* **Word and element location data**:
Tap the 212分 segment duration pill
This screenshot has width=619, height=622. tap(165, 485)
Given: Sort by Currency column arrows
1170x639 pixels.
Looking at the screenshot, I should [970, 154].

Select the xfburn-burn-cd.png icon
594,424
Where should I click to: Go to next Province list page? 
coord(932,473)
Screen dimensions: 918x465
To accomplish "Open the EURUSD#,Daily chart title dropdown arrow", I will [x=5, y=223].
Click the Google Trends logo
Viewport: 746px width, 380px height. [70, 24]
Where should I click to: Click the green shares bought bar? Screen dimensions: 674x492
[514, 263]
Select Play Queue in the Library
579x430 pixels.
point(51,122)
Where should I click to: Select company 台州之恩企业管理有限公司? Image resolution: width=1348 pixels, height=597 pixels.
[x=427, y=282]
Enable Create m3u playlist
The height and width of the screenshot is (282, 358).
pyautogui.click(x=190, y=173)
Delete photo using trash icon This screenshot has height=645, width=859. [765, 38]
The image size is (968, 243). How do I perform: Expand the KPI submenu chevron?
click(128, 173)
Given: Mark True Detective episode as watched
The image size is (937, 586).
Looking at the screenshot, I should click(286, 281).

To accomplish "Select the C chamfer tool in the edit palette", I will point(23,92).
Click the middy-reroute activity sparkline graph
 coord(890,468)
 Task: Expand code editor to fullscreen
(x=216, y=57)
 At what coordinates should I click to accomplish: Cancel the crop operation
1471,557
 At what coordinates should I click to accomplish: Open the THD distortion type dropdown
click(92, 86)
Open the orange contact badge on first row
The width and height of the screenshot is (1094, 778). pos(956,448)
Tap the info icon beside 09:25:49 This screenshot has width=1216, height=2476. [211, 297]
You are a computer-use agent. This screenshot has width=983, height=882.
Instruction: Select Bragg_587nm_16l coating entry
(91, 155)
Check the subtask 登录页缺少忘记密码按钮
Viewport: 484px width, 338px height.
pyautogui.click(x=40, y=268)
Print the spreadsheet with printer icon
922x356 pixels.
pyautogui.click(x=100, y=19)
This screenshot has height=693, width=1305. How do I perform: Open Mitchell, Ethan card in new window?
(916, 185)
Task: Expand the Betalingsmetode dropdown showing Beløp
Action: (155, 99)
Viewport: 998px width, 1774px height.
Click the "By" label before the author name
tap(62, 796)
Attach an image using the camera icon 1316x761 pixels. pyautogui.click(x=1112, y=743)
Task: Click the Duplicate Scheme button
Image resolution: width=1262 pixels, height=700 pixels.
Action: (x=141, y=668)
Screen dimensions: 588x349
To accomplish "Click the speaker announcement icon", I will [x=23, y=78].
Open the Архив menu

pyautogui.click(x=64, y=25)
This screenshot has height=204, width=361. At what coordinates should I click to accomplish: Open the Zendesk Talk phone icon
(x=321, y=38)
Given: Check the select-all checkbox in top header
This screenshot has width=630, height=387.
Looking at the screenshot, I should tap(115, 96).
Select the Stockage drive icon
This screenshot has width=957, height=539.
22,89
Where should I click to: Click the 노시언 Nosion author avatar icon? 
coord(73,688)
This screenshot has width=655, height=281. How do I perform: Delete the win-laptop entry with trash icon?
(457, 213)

* **DIRECTION**:
Return every line of the data above word for word, keeping the original order.

* **ANSWER TO THE PROBLEM**:
Tap the 212分 segment duration pill
This screenshot has width=619, height=622. tap(165, 485)
Given: Sort by Currency column arrows
1170x639 pixels.
Looking at the screenshot, I should [970, 154].

Select the xfburn-burn-cd.png icon
594,424
Where should I click to: Go to next Province list page? 
coord(932,473)
Screen dimensions: 918x465
To accomplish "Open the EURUSD#,Daily chart title dropdown arrow", I will [x=5, y=223].
Click the Google Trends logo
Viewport: 746px width, 380px height. [70, 24]
Where should I click to: Click the green shares bought bar? Screen dimensions: 674x492
[514, 263]
Select Play Queue in the Library
579x430 pixels.
point(51,122)
Where should I click to: Select company 台州之恩企业管理有限公司? Image resolution: width=1348 pixels, height=597 pixels.
[x=427, y=282]
Enable Create m3u playlist
The height and width of the screenshot is (282, 358).
pyautogui.click(x=190, y=173)
Delete photo using trash icon This screenshot has height=645, width=859. [765, 38]
The image size is (968, 243). How do I perform: Expand the KPI submenu chevron?
click(128, 173)
Given: Mark True Detective episode as watched
The image size is (937, 586).
Looking at the screenshot, I should click(286, 281).

To accomplish "Select the C chamfer tool in the edit palette", I will point(23,92).
Click the middy-reroute activity sparkline graph
 coord(890,468)
 Task: Expand code editor to fullscreen
(x=216, y=57)
 At what coordinates should I click to accomplish: Cancel the crop operation
1471,557
 At what coordinates should I click to accomplish: Open the THD distortion type dropdown
click(92, 86)
Open the orange contact badge on first row
The width and height of the screenshot is (1094, 778). pos(956,448)
Tap the info icon beside 09:25:49 This screenshot has width=1216, height=2476. [211, 297]
You are a computer-use agent. This screenshot has width=983, height=882.
Instruction: Select Bragg_587nm_16l coating entry
(91, 155)
Check the subtask 登录页缺少忘记密码按钮
Viewport: 484px width, 338px height.
pyautogui.click(x=40, y=268)
Print the spreadsheet with printer icon
922x356 pixels.
pyautogui.click(x=100, y=19)
This screenshot has height=693, width=1305. How do I perform: Open Mitchell, Ethan card in new window?
(916, 185)
Task: Expand the Betalingsmetode dropdown showing Beløp
Action: (155, 99)
Viewport: 998px width, 1774px height.
Click the "By" label before the author name
tap(62, 796)
Attach an image using the camera icon 1316x761 pixels. pyautogui.click(x=1112, y=743)
Task: Click the Duplicate Scheme button
Image resolution: width=1262 pixels, height=700 pixels.
Action: (x=141, y=668)
Screen dimensions: 588x349
To accomplish "Click the speaker announcement icon", I will [x=23, y=78].
Open the Архив menu

pyautogui.click(x=64, y=25)
This screenshot has height=204, width=361. At what coordinates should I click to accomplish: Open the Zendesk Talk phone icon
(x=321, y=38)
Given: Check the select-all checkbox in top header
This screenshot has width=630, height=387.
Looking at the screenshot, I should tap(115, 96).
Select the Stockage drive icon
This screenshot has width=957, height=539.
22,89
Where should I click to: Click the 노시언 Nosion author avatar icon? 
coord(73,688)
This screenshot has width=655, height=281. How do I perform: Delete the win-laptop entry with trash icon?
(457, 213)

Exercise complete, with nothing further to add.